I did go to the marriage counseling session. Not sure that it helped much. Gave me a few ideas of things to try.

I talked to my wife later that evening. I had been sending her some emails linking to articles I found about rekindling intimacy. She said she didn't appreciate them and they didn't help. I then asked what would help. Her response was "I don't know". I then responded that she wasn't being very helpful. I suggested getting her some sexy lingerie for this weekend (our anniversary). She indicated that would be a waste of money. I then indicated that it was our anniversary and that I wanted some time for us during the weekend. The response was less than enthusiastic.


----------



## eagleclaw (Sep 20, 2010)

I think you need to destabilize the relationship. I would not celebrate the anniversity at all and I would start discussing seperation since you signed up for a marriage, not a friendship. Hell, even friends care about your needs and generally want to be there for you.


----------



## okeydokie (Sep 10, 2008)

Enchantment said:


> Keep chipping away at all that frosted sugar - there might just be a hot tamale underneath!
> 
> Seriously, this brought to mind the one and only vacation my H and I took with my parents after we were first married. My dad was supposed to make all the arrangements, but he waited until the last minute and the first night we ended up at the hotel and there was only one room - and only one bed! He was too embarrassed to tell us he waited too long and couldn't get two rooms. Yah! That was a fun vacation! It was the only one we ever took together.
> 
> So, instead of expecting some action if this is a family vacation with family in tow, sometimes it's better to just book a nice Husband & Wife vacation without family in tow for more romantic times. It is way hard when there's family around - brings up too many repressed issues, I think.

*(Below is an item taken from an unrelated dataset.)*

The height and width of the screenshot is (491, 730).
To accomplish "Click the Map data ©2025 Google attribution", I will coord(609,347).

your suggesting that he do all the work and she continues to have full right of approval/refusal. sometimes, in fact often, the juice isnt worth the squeeze. just how much effort should one spouse put into the intimacy department without reward from the other? ive seen it with men and women on here. its just sad to have to work so hard for it, to have to coerce your spouse into intimacy.


----------



## Enchantment (May 11, 2011)

okeydokie said:


> your suggesting that he do all the work and she continues to have full right of approval/refusal. sometimes, in fact often, the juice isnt worth the squeeze. just how much effort should one spouse put into the intimacy department without reward from the other? ive seen it with men and women on here. its just sad to have to work so hard for it, to have to coerce your spouse into intimacy.


hi okey-
Yah - my post was really to marriedguy who had another thread about his wife being intimate with him, just not her being 'spicy' and outgoing enough.

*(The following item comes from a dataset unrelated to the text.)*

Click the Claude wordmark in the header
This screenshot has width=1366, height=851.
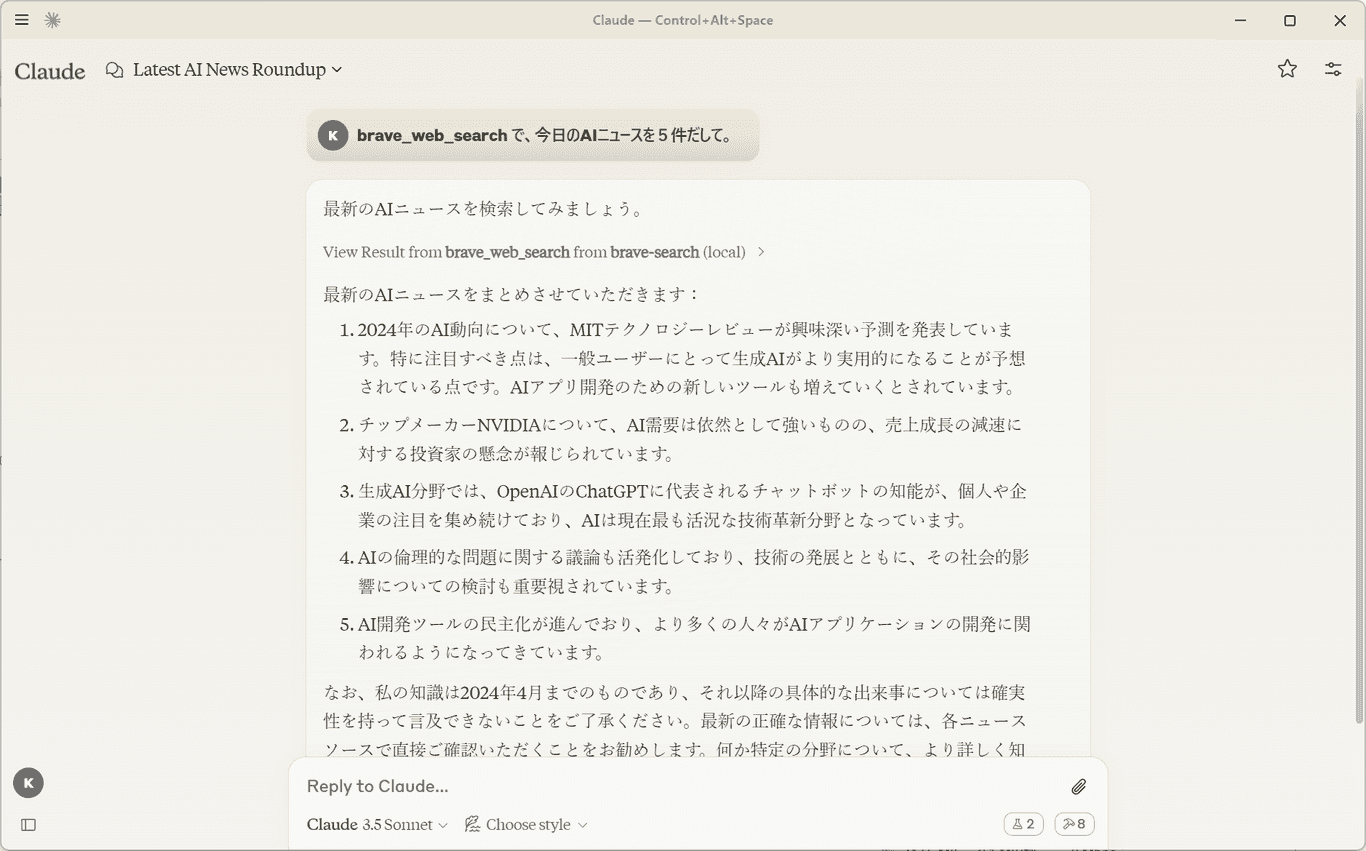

But, I think whichever spouse wants it more (whatever 'it' may be), they will likely have to be the one to get the ball rolling and put in more work initially. [And I won't even go down the path in that yes, since it is a woman's body, she should have full right of first refusal.] However, only you can decide how long it's worth to continue 'squeezing', especially if you have an uncooperative spouse.


----------



## txhunter54 (Jul 4, 2010)

eagleclaw said:


> I think you need to destabilize the relationship. I would not celebrate the anniversity at all and I would start discussing seperation since you signed up for a marriage, not a friendship. Hell, even friends care about your needs and generally want to be there for you.


Since everything else I've tried hasn't worked, I agree it's time to destabilize the relationship. 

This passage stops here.